Estimating Enterprise Value
As mentioned in my last article on CIIC stock, CIIG Merger Corp will have 606.179 million shares outstanding. This can be seen on page 42 of the slide presentation. When the merger closes, the symbol will change to ARVL.
Therefore, using the price of $29.08, CIIC stock (ARVL) will have a pro forma market capitalization of $17.627 billion. Moreover, we can also calculate its enterprise value by deducting the net cash the combined company will have at the close.
The same slide presentation says that the Arrival Group will have $669 million in cash at the combination of the SPAC and Arrival. As a result, the pro forma enterprise value is $16.958 billion.
This is 315% higher than the $5.392 billion enterprise value used in the public announcement or the slide presentation on page 41. The main reason is that CIIC stock (later ARVL stock) is up by 291% since the $10 per IPO price for CIIC stock. That was the price assumed in the original announcement on Nov. 18.
Present Value EV-to-Sales
But here is the main point about the valuation. In its presentation, Arrival says it expects to make $14.135 billion in sales by the year 2024, or three years in the future. This forecast is on page 40 of the slide presentation. Most of these sales will be from electric vans, large vans and buses.

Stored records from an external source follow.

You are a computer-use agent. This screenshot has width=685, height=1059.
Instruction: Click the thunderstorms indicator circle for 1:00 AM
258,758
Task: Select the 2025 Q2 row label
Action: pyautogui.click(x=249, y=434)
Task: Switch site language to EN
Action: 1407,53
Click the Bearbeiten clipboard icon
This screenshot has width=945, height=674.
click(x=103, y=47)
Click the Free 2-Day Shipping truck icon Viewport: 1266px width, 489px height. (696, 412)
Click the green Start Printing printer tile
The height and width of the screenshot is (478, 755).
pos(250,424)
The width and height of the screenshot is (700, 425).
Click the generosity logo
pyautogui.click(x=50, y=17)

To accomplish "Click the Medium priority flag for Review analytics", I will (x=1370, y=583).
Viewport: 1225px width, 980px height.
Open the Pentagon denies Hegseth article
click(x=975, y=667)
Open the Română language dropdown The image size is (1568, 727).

Therefore, its EV-to-sales multiple is just 1.20 times (i.e., $16.958 billion EV divided by $14.135 billion in 2024 sales). This is basically not that expensive a ratio. The market, for example, could easily end up paying 1.5 to 2 times sales, at least on a present value basis.
For example, the present value of 2024 sales, at a 15% discount rate means that the $14.135 in 2024 sales are worth only 57.175% of that right now. This is due to the opportunity cost, or inflation and risk element forecasting sales three years in the future. That brings the present value of its 2024 sales to $8.08 billion.
As a result, the revised EV-to-sales multiple is 2.1 times. In other words, it seems at this price, CIIC stock looks to be at full value. That is the same conclusion I reached in my last article on the stock.
What to Do With CIIC Stock
Mainly due to momentum investing and other growth stock strategies, it is possible that CIIC stock could still keep on rising. It is completely possible that a hot stock like this can move into overvaluation territory.
Therefore, just because I say that the stock is now at full value does not mean it will get even more overvalued. The truth is that this often happens.
Moreover, it’s not as if this situation is static. Over time, as the company’s sales grow, the stock will no longer be at full value. In fact, frankly, depending on how far out you want to forecast sales, and then discount this to the present, CIIC stock could seem undervalued.
Many EV stock investors like to look out 10 years in the future when forecasting EV sales. The idea is that over time the level of EV adoption or penetration in society will increase on an exponential basis. So, even though these outlying years have higher discount factors, the present value of the stock rises.
That is why even though it looks to be at full value, it’s still likely the stock will rise over time. This is also more likely to happen as the actual merger date approaches in Q1 2021.
In the date of publication, Mark R. Hake did not have (either directly or indirectly) any positions in any of the securities mentioned in this article.